Davison, who came out as gay as a graduate student at Caltech in the early 1980s and has been with ORNL his entire career, worked with two ORNL colleagues in the mid-1990s to push lab leadership to endorse a group to represent gay and lesbian staff.

There was a lot of management resistance at first, he said. “Some of the first bits of feedback were, ‘Well, no one has ever complained about discrimination or harassment, therefore we have no problem.’ Our first thought in response was, ‘Why would anyone come to you with a complaint when you’ve made no indication that you would stand by them?’”

Davison and his colleagues, Rick Borchelt and Randy Hoffman, worked another two years before receiving official approval for the group. During this time, he discovered that federal agencies including the departments of Energy and Agriculture already had officially recognized employee groups.

“We actually reached out to the DOE headquarters group to get support,” Davison said. “We ended up finally getting our charter with help of Bob Van Hook, who had been deputy director here and was managing Y-12 at the time. He was the one who finally pushed it over the line, and just said, ‘We’re doing this because it’s the right thing to do.’”

Because of initial negative reactions, the group was very protective of its members. They met in a small conference room in the old guardhouse outside the east gate — off campus — and sent email correspondence from their own personal computers.

Over the next several years, Davison began speaking openly about being a gay male scientist, and he discovered how meaningful it was for others who weren’t comfortable expressing their full identity to hear about his experiences. “In the late 90s and early aughts, even among diversity groups, people were surprised I was so willing to speak publicly,” he said.

Davison often fielded requests for advice from LGBTQIA+ staff about how to handle issues they faced at the lab. “I got calls from people who said, ‘Hey, this is the situation I’m in. Should I take this to HR?’ And I would try to help them think through the pros and cons of various actions, as well as helping them identify allies in their organization.”
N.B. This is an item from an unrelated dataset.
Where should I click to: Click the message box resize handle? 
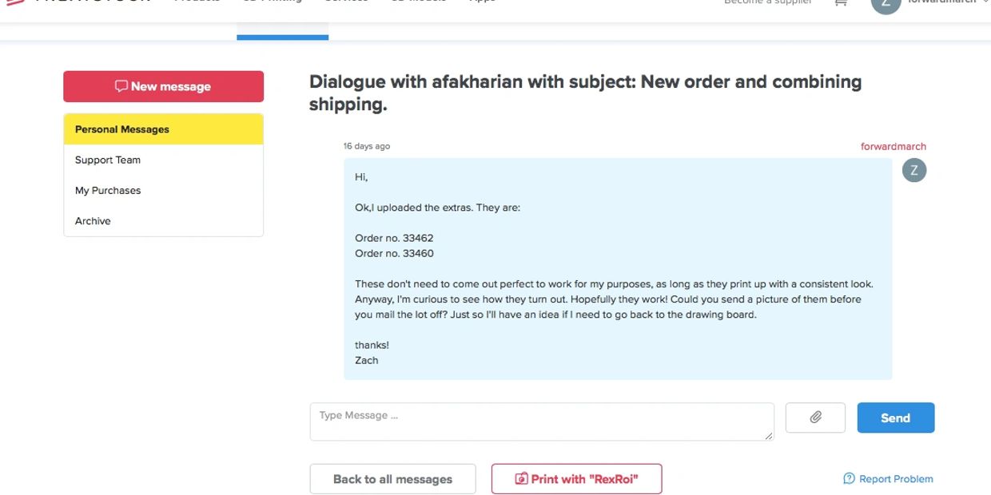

Around 2002, the group began to lobby Lab leadership to add sexual orientation to its nondiscrimination policy. “By 2007, we had surveyed all the other DOE labs and found out we were one of three that still had not officially added sexual orientation to their policies,” he said.
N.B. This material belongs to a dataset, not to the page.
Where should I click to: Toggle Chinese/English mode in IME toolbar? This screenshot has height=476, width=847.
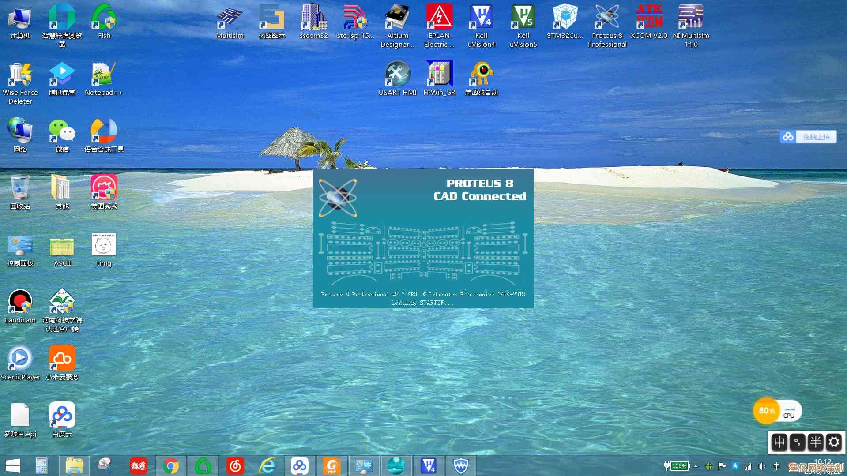click(779, 442)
The group had pulled all the data together and was geared up to make the case in a 2007 meeting with the new lab director, Thom Mason. “We walked into the meeting, and he immediately said, ‘I’m approving this,’” Davison said. “It was one of those times where you’re pushing against a door, and then suddenly someone opens it. I didn’t know what to say, except thanks.”

Davison, who was made a Corporate Fellow in 2020, said his research has touched on both fundamental and applied science, and he has helped build and manage new research programs. He has had a key role in shaping how DOE will transition toward future priorities of national interest such as the bioeconomy. He has developed technologies that have gone on to be commercialized, winning an R&D 100 Award for one of them.

Davison said he’s been lucky: his managers have always valued his contributions, and colleagues see him as a scientist first.

“With my position, with my respect in science, with what I’ve been able to accomplish in my professional career, I’ve had greater freedom to be public and to speak on behalf of this community than many other people felt comfortable doing, even if they were supported and out in their local groups or with the local supervisors and line management,” he explained.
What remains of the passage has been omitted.